万葉秀歌探訪 (NHKライブラリー)
万葉集の秀歌を、巻ごとに分かりやすく解説。古い本ですが古びていません
万葉集の秀歌を、巻ごとに分かりやすく解説した一冊。NHKの番組テキストだったものを一冊にまとめていて、初出は1993年。これだけ時間が経っていても、内容はまったく古びないのですから、万葉集はすごいですね(笑)
全部で300首近い万葉歌が掲載されています。
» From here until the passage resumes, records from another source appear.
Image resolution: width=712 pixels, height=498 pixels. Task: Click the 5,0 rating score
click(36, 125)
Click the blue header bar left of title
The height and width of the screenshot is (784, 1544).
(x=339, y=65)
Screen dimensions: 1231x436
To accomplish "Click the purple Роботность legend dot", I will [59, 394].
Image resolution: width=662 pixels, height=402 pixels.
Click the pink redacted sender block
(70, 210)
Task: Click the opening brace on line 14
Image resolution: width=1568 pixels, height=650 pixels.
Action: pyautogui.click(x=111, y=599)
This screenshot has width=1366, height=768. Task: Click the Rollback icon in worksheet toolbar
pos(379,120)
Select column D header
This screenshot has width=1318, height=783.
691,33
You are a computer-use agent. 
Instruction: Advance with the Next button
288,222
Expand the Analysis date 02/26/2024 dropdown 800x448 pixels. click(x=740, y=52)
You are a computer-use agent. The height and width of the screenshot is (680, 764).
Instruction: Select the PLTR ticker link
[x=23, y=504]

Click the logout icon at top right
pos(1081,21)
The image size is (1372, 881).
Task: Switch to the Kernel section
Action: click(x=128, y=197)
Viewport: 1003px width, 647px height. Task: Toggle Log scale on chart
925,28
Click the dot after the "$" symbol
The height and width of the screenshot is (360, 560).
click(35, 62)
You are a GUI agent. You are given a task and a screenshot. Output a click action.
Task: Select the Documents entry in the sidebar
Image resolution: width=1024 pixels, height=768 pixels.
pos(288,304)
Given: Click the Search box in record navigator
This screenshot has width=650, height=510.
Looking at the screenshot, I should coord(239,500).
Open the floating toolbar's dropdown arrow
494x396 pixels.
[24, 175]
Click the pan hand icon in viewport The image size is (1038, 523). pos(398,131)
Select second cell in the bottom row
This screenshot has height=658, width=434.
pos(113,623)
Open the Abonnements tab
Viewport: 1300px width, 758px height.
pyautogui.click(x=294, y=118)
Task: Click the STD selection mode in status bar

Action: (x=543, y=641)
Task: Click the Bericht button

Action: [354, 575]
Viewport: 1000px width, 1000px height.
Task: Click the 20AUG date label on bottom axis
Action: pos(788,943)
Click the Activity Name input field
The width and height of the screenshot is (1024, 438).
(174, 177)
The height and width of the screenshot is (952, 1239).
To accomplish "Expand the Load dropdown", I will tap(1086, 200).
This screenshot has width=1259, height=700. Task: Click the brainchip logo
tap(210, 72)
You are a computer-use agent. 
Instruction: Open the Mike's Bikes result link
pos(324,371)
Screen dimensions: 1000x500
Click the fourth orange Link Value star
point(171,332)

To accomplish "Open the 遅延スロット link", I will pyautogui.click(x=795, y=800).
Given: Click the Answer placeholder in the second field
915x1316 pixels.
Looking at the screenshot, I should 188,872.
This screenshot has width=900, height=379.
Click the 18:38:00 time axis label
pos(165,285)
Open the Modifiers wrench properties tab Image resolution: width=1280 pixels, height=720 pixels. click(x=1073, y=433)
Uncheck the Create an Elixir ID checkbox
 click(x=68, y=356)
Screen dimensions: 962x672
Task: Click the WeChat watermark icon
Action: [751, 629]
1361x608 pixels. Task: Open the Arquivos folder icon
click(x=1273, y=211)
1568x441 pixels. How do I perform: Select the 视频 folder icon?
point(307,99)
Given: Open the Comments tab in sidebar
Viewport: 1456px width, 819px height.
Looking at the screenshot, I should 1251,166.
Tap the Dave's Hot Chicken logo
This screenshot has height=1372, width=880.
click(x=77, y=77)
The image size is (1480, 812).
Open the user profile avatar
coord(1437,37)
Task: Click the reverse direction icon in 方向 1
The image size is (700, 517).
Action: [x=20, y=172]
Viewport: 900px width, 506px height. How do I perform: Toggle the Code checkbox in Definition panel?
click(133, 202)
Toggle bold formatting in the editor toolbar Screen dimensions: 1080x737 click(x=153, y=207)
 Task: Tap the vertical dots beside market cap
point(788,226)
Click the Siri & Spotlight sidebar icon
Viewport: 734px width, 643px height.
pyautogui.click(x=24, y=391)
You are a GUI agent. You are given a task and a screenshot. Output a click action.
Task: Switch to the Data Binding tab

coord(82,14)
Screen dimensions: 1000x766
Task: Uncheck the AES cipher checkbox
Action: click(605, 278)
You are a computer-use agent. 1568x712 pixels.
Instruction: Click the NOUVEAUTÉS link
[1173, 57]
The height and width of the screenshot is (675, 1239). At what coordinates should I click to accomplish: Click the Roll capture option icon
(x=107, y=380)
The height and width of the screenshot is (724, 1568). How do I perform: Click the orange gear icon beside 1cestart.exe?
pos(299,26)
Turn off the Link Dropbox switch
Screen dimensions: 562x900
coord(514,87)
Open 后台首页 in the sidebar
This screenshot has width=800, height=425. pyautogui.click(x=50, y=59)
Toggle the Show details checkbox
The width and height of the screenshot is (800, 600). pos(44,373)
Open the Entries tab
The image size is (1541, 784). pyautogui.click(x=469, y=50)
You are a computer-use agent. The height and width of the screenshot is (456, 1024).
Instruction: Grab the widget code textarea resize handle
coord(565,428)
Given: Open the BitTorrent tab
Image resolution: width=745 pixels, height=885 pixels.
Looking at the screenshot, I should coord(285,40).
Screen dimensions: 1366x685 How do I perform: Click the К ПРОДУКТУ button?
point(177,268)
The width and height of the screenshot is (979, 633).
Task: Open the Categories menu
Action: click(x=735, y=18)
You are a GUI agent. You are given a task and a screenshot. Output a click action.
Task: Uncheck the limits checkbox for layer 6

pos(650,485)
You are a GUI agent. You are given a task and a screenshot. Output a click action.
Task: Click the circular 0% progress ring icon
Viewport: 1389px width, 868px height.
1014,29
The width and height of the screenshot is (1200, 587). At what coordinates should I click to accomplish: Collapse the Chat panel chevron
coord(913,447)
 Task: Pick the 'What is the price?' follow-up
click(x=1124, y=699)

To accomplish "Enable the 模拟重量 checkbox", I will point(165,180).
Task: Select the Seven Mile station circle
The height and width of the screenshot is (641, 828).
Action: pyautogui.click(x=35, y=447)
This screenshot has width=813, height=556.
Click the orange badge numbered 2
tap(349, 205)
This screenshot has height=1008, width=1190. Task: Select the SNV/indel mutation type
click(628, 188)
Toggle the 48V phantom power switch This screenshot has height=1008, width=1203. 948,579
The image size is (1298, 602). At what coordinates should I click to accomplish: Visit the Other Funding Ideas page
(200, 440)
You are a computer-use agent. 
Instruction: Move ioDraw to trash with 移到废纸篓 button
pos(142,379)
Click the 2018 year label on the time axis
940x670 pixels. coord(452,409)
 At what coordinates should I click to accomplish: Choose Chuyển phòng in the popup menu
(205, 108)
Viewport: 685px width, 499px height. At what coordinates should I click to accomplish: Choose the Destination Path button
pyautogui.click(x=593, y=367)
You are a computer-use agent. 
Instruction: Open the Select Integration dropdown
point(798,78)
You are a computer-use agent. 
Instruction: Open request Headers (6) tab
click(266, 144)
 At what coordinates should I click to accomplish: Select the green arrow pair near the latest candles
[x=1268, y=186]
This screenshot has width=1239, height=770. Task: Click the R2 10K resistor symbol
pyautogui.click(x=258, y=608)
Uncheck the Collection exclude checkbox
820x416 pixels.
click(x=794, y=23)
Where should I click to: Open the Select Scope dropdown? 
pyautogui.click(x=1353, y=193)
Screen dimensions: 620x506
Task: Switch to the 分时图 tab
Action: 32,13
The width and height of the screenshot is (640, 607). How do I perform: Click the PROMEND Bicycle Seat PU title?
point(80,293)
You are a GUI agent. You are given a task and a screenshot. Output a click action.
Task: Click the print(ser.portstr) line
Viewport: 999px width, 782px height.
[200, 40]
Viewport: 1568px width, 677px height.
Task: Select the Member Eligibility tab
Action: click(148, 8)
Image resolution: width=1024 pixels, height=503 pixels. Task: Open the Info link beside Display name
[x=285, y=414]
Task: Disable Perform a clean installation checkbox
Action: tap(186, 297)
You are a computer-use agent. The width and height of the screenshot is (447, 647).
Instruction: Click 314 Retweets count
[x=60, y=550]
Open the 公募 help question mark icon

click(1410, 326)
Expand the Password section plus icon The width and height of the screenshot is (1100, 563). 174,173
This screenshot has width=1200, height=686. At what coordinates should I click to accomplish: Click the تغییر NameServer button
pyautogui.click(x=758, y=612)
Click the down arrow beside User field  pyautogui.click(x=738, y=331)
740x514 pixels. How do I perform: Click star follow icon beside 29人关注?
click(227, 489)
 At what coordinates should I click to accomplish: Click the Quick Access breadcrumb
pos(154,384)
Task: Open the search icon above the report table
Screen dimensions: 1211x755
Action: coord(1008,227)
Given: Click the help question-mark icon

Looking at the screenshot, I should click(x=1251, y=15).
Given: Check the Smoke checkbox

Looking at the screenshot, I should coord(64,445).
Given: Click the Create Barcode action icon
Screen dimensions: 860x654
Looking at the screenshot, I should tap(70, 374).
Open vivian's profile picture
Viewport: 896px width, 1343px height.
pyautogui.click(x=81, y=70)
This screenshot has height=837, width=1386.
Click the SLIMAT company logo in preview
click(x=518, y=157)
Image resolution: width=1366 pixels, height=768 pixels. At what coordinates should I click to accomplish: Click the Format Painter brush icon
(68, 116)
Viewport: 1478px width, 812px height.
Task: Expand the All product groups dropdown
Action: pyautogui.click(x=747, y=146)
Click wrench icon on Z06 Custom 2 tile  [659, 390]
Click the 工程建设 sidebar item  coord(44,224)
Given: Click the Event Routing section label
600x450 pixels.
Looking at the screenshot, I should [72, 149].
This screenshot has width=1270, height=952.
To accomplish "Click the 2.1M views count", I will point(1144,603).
歌や歌人の情報など、基本的なところも丁寧に解説されていますし、当時の人々の暮らしぶりが伝わってきて、初心者のかたにも理解しやすいでしょう。
説明文:「『万葉集』は、現在にいたるまで日本の詩歌の源流に位置しつづける、わが国最古の歌集である。全二十巻・四千五百余首の中から、歌人の目で、各巻ごとに必読秀歌を厳選し、この歌集の魅力を立体的に探る。『万葉集』を読み解くこと―それは、現代日本人が失いつつある、日本の、日本人の“アイデンティティー追求の旅”でもある。」
万葉集の関連書はいくつも出版されていますが、本書は巻ごとに、筆者が選んだ名歌を紹介していく形式です。歌の背景もしっかり解説されていますし、関連する歌も合わせて紹介されていて便利。ただ、意味の取りやすいとされた歌については現代語訳が省略されたりしていて、一部意味が取りづらい歌があるのが残念でした。
しかし、その歌が詠まれた時代背景を、民俗学的・精神的な観点からも丁寧に解説されているのがいいですね。この時代の人々が歌を詠むという行為は、現代人のそれとはまったく意味合いが違います。恋の表現も性への意識も、結婚の形態も違いますし、そうした違いにあらためて気づかせてくれます。
最初のページから丁寧に読んでいくというよりは、適当にページを開いて目についた歌を詠むという形がとれるのがいいですね。小さな声で口ずさんでみると、より万葉人が親しく感じられるでしょう。
古い本なので、中古本くらいしか手に入らないと思いますが、気になる方は探してみてください。